It's not just a sex problem, it's an intimacy problem.
Recently the
Washington Post published an article in their business section, discussing how Americans , especially older (read: Baby Boomer) and younger millenals, are having less sex than ever. The Post pointed to a number of factors; including later coupling and more "entertainment" choices ( Netflix and such) as the culprits for the lack of interest in advanced snuggling amongst the latter group. But I argue that the reason for this downward trend is lack of real intimacy. Here are a few things that I believe lead to a lack of true intimacy.
Distractions= Avoidance
When you are intimate with someone, physical or otherwise, you are usually going to be faced with some type of conflict, albeit large or small. You may struggle with listening or be a selfish lover or a whole host of other issues. The point is, when you open yourself up to intimacy, you open yourself up to vulenribility. You are forced to face those deep dark things you don't like about you. And frankly, faced with that possibility, who wouldn't rather binge on Bosch (which of course, is the best Cop Drama around, available on
Amazon Prime :P )
Devices= Secrecy
One glaring issue, imho, that the article fails to address is the online omnipresence of
porn. I mean, why face the aforementioned when you can simply tell a
complete cam stranger to do what you want, no questions asked as long as you got the cash. Not to mention the massive amounts of free content out there. The truth is real relationships again require openess, vulenribility, work, and trust.
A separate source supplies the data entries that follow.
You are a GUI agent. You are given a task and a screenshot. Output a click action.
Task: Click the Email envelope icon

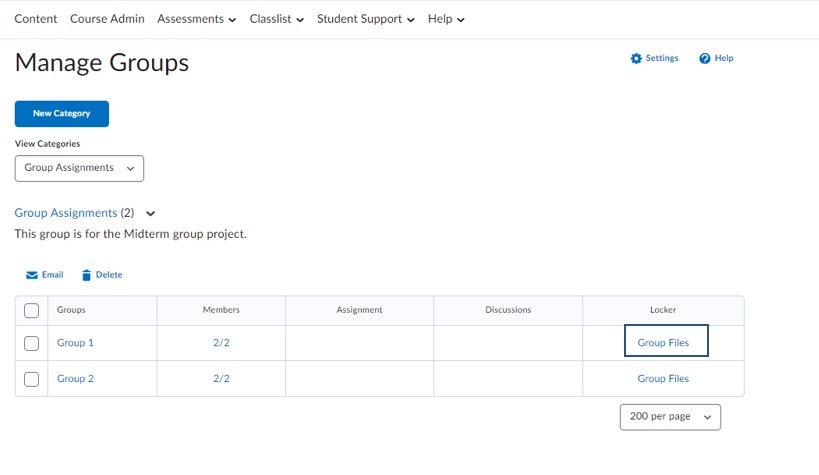[32, 275]
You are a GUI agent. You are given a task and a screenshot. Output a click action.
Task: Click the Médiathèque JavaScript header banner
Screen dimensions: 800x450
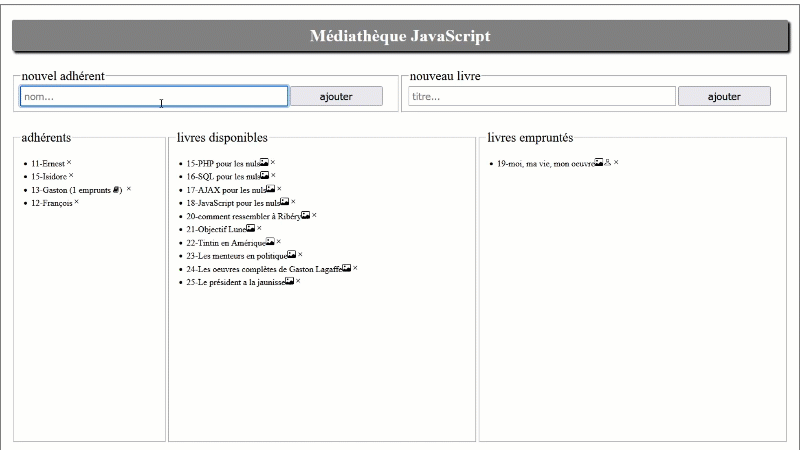(400, 36)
Porn requires none of that and is there, ready and waiting 24/7 on everyone's pocket computers.
Debt and Dissapointment= Drudgery
One thing the article does point out is that later coupling plus lack of gainful employment is a big reason for the decline. I'm cheating a bit here because technically this falls under the headline of distractions, just a more focused look at one particular distraction; work and money woes. Young people today are saddled with tons of debt and a bleak market which is slowly being take over by robots. (read: automation) With no time to reflect, relax, and most important relate to one another. And so drudgery slowly sets in.
So what's the big solution?
Focus=Courage
Yes, it is a fearful thing to be confronted by those ugly parts of ourselves we don't like, but one doesn't have to be controlled by fear. Taking time to focus on yourself and build community and communion with others is the first step towards a happy, healthy you, and yes, even more time for the aforementioned advanced snuggles. For me, I take great comfort in building community with my
local church. They help me grow and stay on the path to being a better father, husband, and member of my community along with a better disciple to Christ.
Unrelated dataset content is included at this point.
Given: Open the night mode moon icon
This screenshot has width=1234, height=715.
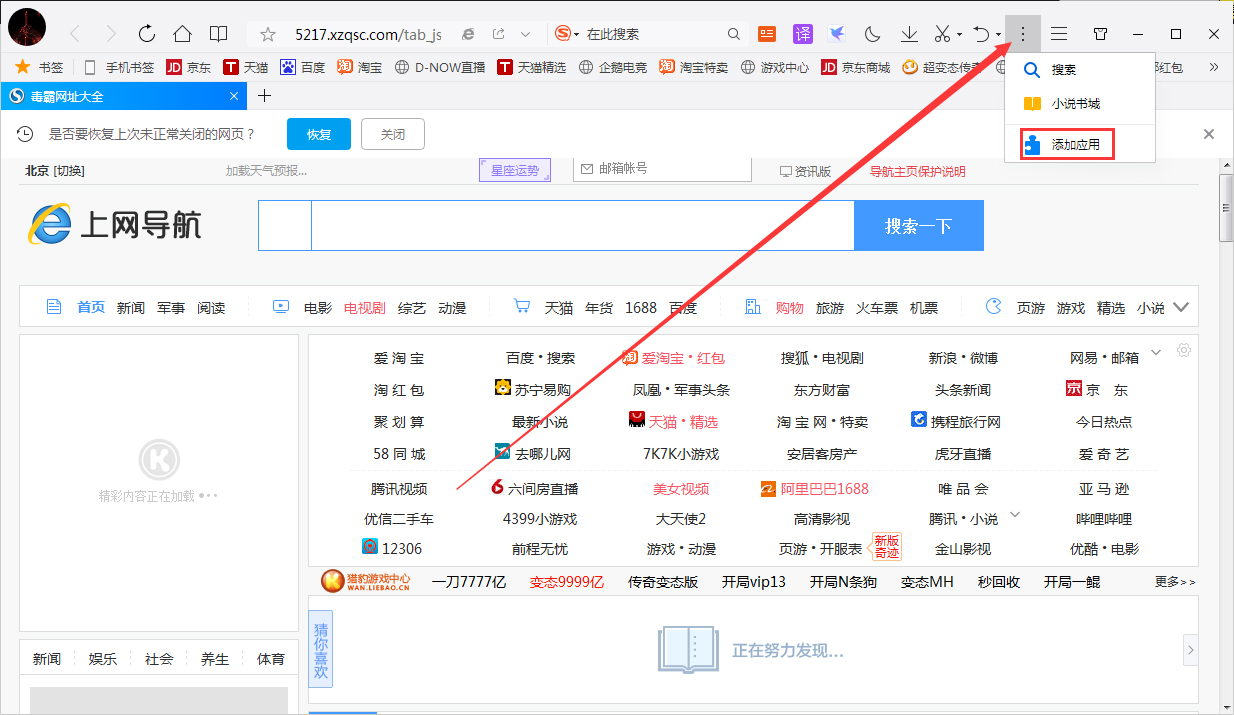Looking at the screenshot, I should 871,33.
Another thing that helps is taking a small amount of time to meditate each day. Apps like Headspace or Insight Timer are great tools for this. Moreover, if the thought of reflection or vulnerability are simply too overwhelming for you, I recommend professional counseling, which I am a big fan of. To this day, I still use the app
BetterHelp to speak to a therapist on a regular basis. Whichever you do it,
take courage and take time to focus. Don't live a distracted life.
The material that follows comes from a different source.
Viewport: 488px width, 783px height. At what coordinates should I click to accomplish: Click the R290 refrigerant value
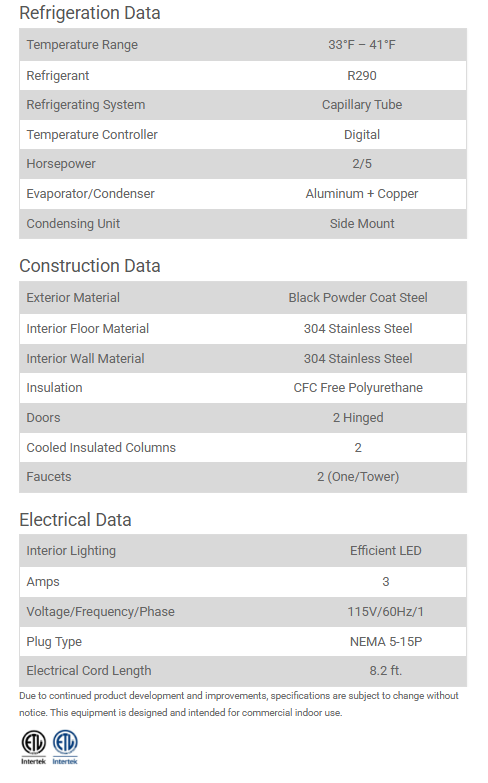362,75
And that's pretty much it. As for the other two issues, put down the device, unplug for a day, and seek accountability and transparency in your relationships. As for the debt, I'm right there with you, it's tough...but set and stick to a budget, make tough cuts where needed and don't allow stuff to clutter your soul and your life.
My Closing Thoughts and Further Reading
While it may seem strange that I used an article about sex to delve into topics on reflection, money and community, it's really not as strange as it seems upon first blush. We have less sex as a nation because we are not intimate...and we are not intimate because we are distracted....and well, you get the picture. So what's stopping you today from being more intimate, more open and more satisfied?